How can the corporate sector and civil society contribute towards conservation of the environment and sustainable development?
I do not have a lot to suggest specifically, but beyond what the corporations may do in terms of the sustainability of their own operations, they can engage in collaborative work with civil society which basically has the relevant expertise.
What is the role of the emergent economies like the BRICS in impacts on the environment and in the solutions for environmental issues?
The four BRIC countries are each quite different in their development trajectories and their consequent approach to sustainability. Brazil is in a quite special position because of its generally favourable situation on renewable energy, great store of biodiversity, excellent state of Brazilian science. One hopes at Rio + 20 that Brazil will take an energetic and positive role as it did at the Earth Summit.
To what extent is it feasible to structure a ‘green economy’? Why ‘blue economy’ is important too?
It is quite feasible to structure a “green” economy but the transition will need a great deal of political will and help. Presumably a “blue” economy refers to economic activity having a positive affect on water and hydrology. It must be continually noted that fresh water is not just a liquid it is also very important as habitat for freshwater biodiversity.
From the point of view of guaranteeing citizens’ access to food, water, and energy; how should governments and society at large be addressing the environment? What are the solutions for the future, for the Amazon, for Brazil and for Latin America?

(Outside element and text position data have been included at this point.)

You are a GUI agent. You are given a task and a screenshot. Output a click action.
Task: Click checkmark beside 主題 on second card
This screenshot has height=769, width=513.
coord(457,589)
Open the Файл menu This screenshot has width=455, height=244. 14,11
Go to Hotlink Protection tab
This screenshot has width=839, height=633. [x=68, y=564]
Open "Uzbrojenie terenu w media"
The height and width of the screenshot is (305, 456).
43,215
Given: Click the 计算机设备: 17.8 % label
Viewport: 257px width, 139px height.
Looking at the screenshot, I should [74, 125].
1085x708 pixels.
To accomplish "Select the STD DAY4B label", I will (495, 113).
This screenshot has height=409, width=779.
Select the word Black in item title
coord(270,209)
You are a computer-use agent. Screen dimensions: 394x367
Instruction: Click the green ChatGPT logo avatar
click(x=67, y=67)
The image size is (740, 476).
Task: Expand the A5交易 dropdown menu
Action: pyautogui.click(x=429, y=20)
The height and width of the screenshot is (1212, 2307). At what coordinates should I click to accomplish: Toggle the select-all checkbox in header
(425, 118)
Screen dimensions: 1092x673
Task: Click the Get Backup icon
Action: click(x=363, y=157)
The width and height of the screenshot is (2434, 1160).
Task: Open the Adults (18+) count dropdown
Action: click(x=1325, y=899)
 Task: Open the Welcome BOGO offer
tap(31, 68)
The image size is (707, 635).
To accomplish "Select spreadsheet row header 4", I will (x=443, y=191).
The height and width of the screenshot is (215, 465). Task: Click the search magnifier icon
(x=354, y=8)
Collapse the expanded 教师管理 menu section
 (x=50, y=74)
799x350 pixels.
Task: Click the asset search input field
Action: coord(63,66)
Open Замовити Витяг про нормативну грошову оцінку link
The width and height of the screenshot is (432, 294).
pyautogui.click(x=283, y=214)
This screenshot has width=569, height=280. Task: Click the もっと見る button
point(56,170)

Most of this is about having a respect for nature, defining a quality of life that is good for people and much better for the environment than is the heavy consumer approach as exemplified by the United States. The latter is a model that simply will not work in the end. It is also very important to manage the environment and human activity as a system and with integrated plans. That is as true for the Amazon as a whole as it is for individual nations. That means reviving the treat on Amazon Cooperation and taking similar regional approaches. The best measure of success will be how much of Brazil’s, the Amazon’s and South America’s biodiversity survives. Environmental impact is best measured in the end by Biological diversity.